En efecto, Jano -tal es su nombre- (una divinidad etrusca, posiblemente, adoptada por los romanos, y sin paragón alguno con ninguna divinidad griega) se caracterizaba por una doble faz que miraba hacia el orto y el ocaso. Jano era el perfecto guardián de los lugares más débiles de toda construcción (edificio o ciudad): las puertas, los umbrales.
Su talante protector de las moradas no era extraño: Jano era el dios-arquitecto romano, responsable de las primeras ciudades, los santuarios de los inicios. Se preocupaba por sus creaciones, evitándoles los peligros que siempre acechaban. Su sola presencia, gracias a su doble faz escrutadora, desarmaba a cualquiera que quisiera atentar contra el hábitat. Por este motivo, los humanos tenían una especial devoción hacia Jano.
Isimud y Jano no eran las únicas divinidades dotadas con múltiples rostros: una figura con tres caras, joven, adulta y anciana respectivamente, representaba a la Prudencia. Ésta no controlaba el espacio, sino el tiempo. Aseguraba el buen funcionamiento del ciclo vital, la transmisión de los valores y conocimientos de los ancianos a los más jóvenes, la sucesión ineludible de las distintas personas o figuras que el ser humano encarna a lo largo de su vida.
De nuevo, la seguridad de la vida, azorada no solo por la inmensidad del espacio sino también por la imprevisibilidad del tiempo, que se alarga, se acorta o se detiene, incluso, estaba a cargo de una figura bi- o trifronte.
La Prudencia de la que una figura de varios rostros componía una alegoría era la Sofrosyne de la antigua Grecia: la valorada virtud de la prudencia y la templanza, propia de quienes se contenían, sabían mesurarse; de los sabios. La sofrosyne estaba relacionada con la capacidad de delimitar y acotar. Según Platón, se trataba "de una disposición ordenada y armoniosa que se revela en el dominio" de los deseos (W.K.C. Guthrie).
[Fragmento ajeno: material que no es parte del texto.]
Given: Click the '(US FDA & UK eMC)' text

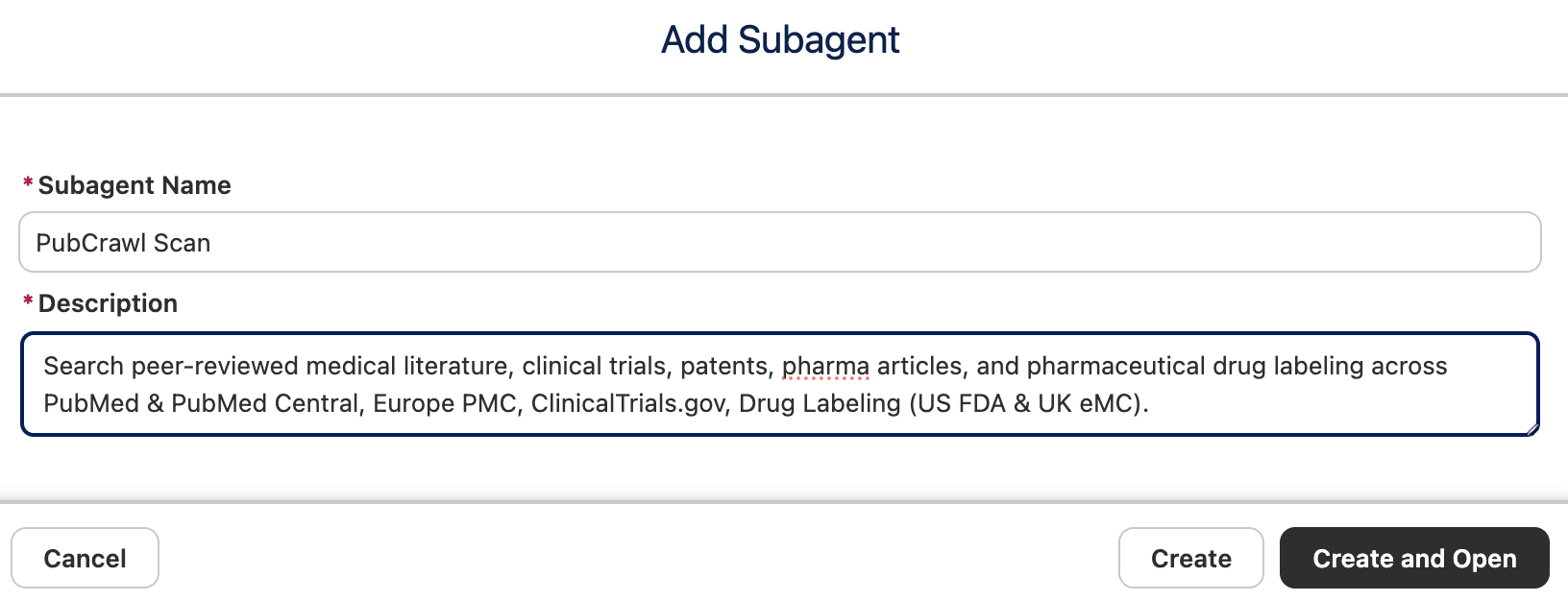Looking at the screenshot, I should coord(1028,403).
La templanza, añadía Platón en La República, era un tipo de orden (en griego, kosmos).
La representación de la Prudencia o la Templanza, en la Edad Media, destacaba su capacidad ordenadora: se trataba de una alegoría en la que una figura femenina sostenía un compás, un útil con el que se pone coto a los desbordamientos (materiales, pasionales), se circunda lo que constituye un peligro (para el cuerpo o el alma).
El compás era también un atributo de algunas ciencias: la Geometría (a la que una figura femenina desnuda prestaba su cuerpo), y la Arquitectura.
El compás era el instrumento con el que el arquitecto vertía sus ideas en el plano, trazaba las líneas que acotaban las imaágenes mentales que le poseían; daba forma, en suma, al mundo.
Así pues, el compás era el emblema de la Creación: Los dioses supremos, responsables de la Creación, se mostraban siempre con un compás en la mano: como Cristo, incluso como Yavhé -rodeando las aguas de los inicios a fin que no destruyeran la creación del universo-.
Por eso, los dioses de la creación eran considerados arquitectos. Dominaban el tiempo y el espacio. Frente a la visión parcial, necesariamente limitado o unidireccional del común de los mortales, los arquitectos, con su visión poliédrica, eran capaces de dar cuerpo, entidad, vigor al mundo.
Veían doble, veían dos veces, agudamente, eran todo ojos, y veían el pasado, el presente y el futuro conjugados en un mismo proyecto. El tiempo y el espacio se sometían ante ellos: éstos eran las condiciones para la creación, entregadas ante él. Su sabiduría, que la perfección de las formas circulare simbolizaba, ponía las cosas recién creadas en orden. Les asignaba el lugar que les correspondía. Las emplazaba, las ordenaba.
La fuerza del arquitecturo reside en su agudeza, su espacial visión del mundo: una visión que le otorga, que lo dota de sustancia, que no lo aplana. Visión que maneja o encarna los "ejes" de la creación.